* **Problem description**: You are asked to filter the data below and copy every line holding "each".

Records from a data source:
┌──

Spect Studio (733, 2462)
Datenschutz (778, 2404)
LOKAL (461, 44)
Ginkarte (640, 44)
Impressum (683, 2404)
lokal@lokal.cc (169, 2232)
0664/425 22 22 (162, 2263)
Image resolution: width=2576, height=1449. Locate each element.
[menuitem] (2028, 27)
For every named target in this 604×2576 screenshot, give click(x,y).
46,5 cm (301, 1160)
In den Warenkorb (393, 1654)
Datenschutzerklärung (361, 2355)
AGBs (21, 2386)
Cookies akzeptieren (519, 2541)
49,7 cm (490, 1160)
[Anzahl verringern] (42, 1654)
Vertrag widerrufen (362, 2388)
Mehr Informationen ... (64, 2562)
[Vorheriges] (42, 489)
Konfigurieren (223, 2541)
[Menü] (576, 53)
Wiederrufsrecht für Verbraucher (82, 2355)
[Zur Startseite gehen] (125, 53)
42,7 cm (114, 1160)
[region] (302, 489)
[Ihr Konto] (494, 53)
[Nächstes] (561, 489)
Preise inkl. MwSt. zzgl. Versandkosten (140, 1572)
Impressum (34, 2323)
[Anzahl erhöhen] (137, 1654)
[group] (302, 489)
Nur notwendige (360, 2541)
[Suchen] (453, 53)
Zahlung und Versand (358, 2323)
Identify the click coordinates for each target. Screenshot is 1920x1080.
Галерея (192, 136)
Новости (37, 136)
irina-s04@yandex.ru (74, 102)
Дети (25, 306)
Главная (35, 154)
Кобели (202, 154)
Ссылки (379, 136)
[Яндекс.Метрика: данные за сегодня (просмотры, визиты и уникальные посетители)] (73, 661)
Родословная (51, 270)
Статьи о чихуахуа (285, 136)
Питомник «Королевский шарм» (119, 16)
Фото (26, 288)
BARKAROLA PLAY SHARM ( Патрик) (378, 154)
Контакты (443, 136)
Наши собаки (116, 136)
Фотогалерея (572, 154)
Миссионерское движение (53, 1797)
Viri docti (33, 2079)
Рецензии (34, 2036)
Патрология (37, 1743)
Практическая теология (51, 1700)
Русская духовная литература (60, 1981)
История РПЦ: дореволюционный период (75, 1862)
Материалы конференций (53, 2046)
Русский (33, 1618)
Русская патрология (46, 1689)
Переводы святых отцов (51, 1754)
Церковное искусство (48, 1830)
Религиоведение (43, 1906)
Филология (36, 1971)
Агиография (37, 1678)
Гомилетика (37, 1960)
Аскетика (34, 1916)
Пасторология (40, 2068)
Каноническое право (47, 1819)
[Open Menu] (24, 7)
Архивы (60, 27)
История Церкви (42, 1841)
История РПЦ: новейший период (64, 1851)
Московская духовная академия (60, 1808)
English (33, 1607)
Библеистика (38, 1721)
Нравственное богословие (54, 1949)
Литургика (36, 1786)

└──

* **Answer to the problem**:
Image resolution: width=2576, height=1449. Locate each element.
Identify the click coordinates for each target. Screenshot is 1920x1080.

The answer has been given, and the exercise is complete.